Mapping Protein-Ligand Interactions in the Gas Phase Using a Functional Group Replacement Strategy. Comparison of CID and BIRD Activation Methods

Intermolecular interactions in the gaseous ions of two protein-ligand complexes, a single chain antibody (scFv) and its trisaccharide ligand (alpha-D-Galp-(1 -> 2)-[alpha-D-Abep-(1 -> 3)]-alpha-Manp-OCH3, L1) and streptavidin homotetramer (S-4) and biotin (B), were investigated using a collision-induced dissociation (CID)-functional group replacement (FGR) strategy. CID was performed on protonated ions of a series of structurally related complexes based on the (scFv + L1) and (S-4 + 4B) complexes, at the +10 and +13 charge states, respectively. Intermolecular interactions were identified from decreases in the collision energy required to dissociate 50 % of the reactant ion (Ec(50)) upon modification of protein residues or ligand functional groups. For the (scFv + L1)(10+) ion, it was found that deoxygenation of L1 (at Gal C3 and C6 and Man C4 and C6) or mutation of His101 (to Ala) resulted in a decrease in Ec(50) values.

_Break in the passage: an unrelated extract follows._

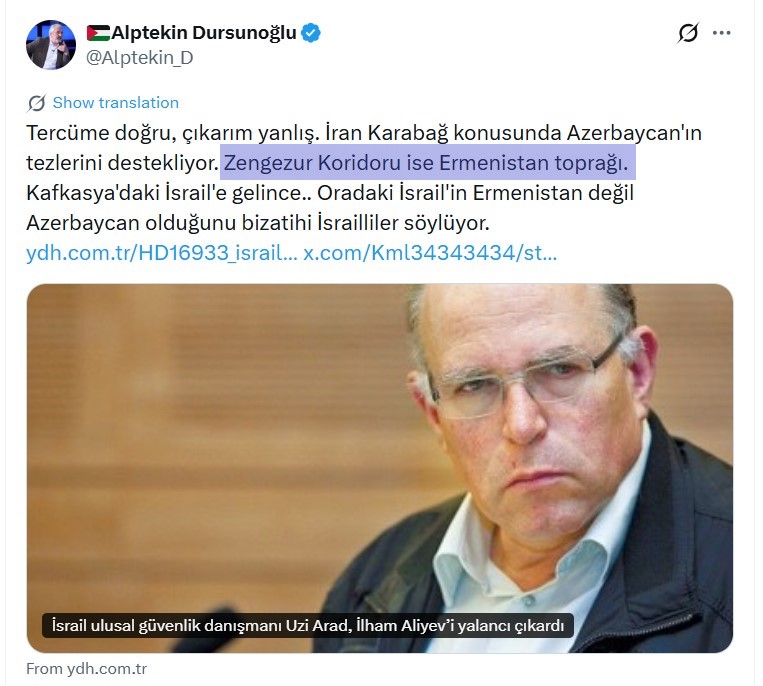763x686 pixels.
Task: Click the Grok icon beside Show translation
Action: pyautogui.click(x=37, y=103)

These results suggest that the four hydroxyl groups and His101 participate in intermolecular H-bonds. These findings agree with those obtained using the blackbody infrared radiative dissociation (BIRD)-FGR method. However, the CID-FGR method failed to reveal the relative strengths of the intermolecular interactions or establish Man C4 OH and His101 as an H-bond donor/acceptor pair. The CID-FGR method correctly identified Tyr43, but not Ser27, Trp79, and Trp120, as a stabilizing contact in the (S-4 + 4B)(13+) ion. In fact, mutation of Trp79 and Trp120 led to an increase in the Ec(50) value. Taken together, these results suggest that the CID-FGR method, as implemented here, does not represent a reliable approach for identifying interactions in the gaseous protein-ligand complexes.